■ Recorded information ■
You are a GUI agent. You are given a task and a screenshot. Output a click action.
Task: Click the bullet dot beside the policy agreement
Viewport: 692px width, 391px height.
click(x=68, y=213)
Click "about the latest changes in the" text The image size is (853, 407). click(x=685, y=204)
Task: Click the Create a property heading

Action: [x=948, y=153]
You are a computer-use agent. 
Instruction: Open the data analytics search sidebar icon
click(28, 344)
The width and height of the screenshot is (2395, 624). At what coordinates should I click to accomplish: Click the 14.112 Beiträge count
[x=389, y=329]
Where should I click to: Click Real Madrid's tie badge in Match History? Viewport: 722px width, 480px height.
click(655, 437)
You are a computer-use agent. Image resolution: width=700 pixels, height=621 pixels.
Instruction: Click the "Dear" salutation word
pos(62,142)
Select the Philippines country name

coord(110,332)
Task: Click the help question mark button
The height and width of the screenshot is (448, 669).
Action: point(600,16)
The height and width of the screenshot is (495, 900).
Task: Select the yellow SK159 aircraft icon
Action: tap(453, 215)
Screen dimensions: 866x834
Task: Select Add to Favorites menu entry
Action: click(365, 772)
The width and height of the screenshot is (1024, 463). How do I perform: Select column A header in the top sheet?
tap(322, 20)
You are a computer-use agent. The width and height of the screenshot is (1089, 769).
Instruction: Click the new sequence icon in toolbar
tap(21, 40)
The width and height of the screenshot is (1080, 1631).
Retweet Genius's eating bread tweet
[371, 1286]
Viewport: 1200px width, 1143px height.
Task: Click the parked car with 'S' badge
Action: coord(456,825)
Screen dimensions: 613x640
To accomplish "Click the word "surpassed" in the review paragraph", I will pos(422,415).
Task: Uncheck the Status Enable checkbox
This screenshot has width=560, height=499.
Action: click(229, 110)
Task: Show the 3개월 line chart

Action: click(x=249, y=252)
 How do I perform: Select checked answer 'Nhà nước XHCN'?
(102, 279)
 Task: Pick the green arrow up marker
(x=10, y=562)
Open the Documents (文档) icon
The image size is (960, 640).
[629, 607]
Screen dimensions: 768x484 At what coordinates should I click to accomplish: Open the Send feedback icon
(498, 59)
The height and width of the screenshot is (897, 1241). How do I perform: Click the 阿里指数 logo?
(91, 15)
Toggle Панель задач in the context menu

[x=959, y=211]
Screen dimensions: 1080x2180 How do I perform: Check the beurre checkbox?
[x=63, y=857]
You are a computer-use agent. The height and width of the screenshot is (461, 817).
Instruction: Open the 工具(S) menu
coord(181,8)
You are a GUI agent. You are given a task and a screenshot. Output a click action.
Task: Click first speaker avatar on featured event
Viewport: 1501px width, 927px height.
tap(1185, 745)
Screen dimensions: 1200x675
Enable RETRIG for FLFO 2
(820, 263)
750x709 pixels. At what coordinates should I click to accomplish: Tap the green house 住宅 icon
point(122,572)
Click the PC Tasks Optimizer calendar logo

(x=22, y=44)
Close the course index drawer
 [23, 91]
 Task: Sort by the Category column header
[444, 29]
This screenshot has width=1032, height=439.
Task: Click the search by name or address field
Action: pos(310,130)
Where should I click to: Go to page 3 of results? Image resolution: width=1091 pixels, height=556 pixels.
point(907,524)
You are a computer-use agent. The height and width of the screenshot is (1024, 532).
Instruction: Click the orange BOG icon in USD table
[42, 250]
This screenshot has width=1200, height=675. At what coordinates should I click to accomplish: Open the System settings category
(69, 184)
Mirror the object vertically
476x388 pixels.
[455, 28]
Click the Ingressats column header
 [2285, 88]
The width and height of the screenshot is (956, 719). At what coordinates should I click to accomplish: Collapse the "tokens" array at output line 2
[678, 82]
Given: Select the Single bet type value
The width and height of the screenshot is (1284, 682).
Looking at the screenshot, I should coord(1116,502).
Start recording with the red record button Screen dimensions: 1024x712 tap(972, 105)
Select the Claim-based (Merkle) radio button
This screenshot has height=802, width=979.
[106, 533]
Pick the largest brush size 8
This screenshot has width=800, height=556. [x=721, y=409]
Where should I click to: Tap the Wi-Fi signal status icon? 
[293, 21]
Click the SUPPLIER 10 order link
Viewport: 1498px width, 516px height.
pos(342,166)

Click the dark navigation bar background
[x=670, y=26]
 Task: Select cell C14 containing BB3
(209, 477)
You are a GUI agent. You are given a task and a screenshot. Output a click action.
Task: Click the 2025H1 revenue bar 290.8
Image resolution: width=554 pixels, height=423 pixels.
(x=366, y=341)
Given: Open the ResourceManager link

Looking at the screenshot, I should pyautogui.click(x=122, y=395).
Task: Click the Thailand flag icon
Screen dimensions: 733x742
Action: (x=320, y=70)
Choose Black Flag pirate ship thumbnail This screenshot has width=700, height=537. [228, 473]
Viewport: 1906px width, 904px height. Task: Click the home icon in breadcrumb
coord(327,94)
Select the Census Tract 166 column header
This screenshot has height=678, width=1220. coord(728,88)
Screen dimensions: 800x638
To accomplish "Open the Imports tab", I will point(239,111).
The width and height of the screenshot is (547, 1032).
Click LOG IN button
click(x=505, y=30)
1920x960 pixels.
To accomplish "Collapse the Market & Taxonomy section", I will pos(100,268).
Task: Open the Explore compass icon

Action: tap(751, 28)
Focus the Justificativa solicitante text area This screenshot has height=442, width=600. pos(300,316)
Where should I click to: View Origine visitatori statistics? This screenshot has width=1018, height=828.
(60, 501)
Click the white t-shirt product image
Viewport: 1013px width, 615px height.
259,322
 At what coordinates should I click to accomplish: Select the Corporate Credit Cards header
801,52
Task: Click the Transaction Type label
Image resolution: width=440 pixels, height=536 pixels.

■ What to work on ■
Copy all lines of the records in which the string "will" can be found.

■ Response for this exercise ■
To accomplish "Click the word "surpassed" in the review paragraph", I will pos(422,415).
To accomplish "Open the Imports tab", I will point(239,111).
To accomplish "Collapse the Market & Taxonomy section", I will pos(100,268).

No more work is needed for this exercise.